Instructions to follow: Echo back the part of the listing that opens with the line containing "This screenshot has width=519, height=608." and closes with the line containing "Looking at the screenshot, I should tap(611, 302).", both of those lines included, and nothing else.
====
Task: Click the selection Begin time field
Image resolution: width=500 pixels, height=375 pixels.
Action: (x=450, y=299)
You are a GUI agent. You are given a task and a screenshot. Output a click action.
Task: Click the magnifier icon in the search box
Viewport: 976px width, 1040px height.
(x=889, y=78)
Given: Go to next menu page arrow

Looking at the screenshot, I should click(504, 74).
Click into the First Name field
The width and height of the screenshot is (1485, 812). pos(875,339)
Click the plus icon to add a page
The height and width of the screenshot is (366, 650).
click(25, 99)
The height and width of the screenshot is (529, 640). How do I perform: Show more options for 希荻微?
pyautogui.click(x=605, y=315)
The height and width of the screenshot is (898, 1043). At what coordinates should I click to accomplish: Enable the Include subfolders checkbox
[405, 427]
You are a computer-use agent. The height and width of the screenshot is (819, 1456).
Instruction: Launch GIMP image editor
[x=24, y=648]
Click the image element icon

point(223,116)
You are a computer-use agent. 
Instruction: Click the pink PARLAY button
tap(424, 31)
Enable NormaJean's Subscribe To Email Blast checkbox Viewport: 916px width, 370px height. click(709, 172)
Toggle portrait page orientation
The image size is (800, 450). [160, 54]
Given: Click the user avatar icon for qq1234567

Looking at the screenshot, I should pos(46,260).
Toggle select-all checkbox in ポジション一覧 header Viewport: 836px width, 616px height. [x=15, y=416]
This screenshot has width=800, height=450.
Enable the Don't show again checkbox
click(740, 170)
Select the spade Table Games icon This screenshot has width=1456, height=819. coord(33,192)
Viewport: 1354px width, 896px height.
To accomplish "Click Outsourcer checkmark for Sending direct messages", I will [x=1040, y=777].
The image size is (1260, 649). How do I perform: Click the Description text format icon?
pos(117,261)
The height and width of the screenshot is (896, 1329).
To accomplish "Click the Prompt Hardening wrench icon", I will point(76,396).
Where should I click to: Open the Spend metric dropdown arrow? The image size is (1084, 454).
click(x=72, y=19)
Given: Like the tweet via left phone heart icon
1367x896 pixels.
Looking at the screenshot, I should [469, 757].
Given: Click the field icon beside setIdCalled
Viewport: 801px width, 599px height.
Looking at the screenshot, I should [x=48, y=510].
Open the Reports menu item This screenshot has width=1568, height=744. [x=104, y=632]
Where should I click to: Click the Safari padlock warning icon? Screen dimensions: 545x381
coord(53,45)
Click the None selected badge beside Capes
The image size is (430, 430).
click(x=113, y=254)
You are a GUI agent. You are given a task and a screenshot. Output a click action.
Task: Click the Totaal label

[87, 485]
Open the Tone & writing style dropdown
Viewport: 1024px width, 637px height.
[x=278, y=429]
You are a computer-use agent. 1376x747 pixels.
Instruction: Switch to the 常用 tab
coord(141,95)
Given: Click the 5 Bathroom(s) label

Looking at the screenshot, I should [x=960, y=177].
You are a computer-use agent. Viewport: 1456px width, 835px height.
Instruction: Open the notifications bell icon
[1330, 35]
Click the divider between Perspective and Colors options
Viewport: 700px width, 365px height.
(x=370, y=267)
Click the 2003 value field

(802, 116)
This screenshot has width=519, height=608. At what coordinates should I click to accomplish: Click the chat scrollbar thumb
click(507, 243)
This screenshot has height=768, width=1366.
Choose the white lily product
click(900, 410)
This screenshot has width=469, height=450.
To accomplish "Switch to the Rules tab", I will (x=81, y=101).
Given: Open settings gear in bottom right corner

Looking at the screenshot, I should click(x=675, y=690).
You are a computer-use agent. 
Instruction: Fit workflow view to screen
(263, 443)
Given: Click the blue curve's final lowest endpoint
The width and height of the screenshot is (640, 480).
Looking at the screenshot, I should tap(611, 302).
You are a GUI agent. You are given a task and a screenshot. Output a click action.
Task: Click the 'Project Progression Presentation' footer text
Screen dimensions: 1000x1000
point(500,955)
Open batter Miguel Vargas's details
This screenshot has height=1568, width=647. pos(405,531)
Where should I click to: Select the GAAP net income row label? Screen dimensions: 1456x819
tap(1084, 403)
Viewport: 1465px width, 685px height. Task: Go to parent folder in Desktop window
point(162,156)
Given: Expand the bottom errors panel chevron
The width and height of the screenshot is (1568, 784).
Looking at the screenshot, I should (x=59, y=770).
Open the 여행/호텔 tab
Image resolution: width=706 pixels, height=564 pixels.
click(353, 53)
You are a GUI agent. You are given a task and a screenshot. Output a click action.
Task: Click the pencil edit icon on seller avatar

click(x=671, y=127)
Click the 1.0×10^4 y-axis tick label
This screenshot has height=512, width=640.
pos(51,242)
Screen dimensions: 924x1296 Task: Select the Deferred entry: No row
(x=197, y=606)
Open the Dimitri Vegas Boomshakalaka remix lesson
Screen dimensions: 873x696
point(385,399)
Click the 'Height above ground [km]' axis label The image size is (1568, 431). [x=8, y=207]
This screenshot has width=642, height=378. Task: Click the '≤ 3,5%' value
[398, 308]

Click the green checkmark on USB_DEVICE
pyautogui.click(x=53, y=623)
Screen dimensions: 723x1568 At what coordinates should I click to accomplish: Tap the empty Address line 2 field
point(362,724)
====
Reply:
This screenshot has width=519, height=608. At what coordinates should I click to accomplish: Click the chat scrollbar thumb
click(507, 243)
This screenshot has height=768, width=1366.
Choose the white lily product
click(900, 410)
This screenshot has width=469, height=450.
To accomplish "Switch to the Rules tab", I will (x=81, y=101).
Given: Open settings gear in bottom right corner

Looking at the screenshot, I should click(x=675, y=690).
You are a computer-use agent. 
Instruction: Fit workflow view to screen
(263, 443)
Given: Click the blue curve's final lowest endpoint
The width and height of the screenshot is (640, 480).
Looking at the screenshot, I should tap(611, 302).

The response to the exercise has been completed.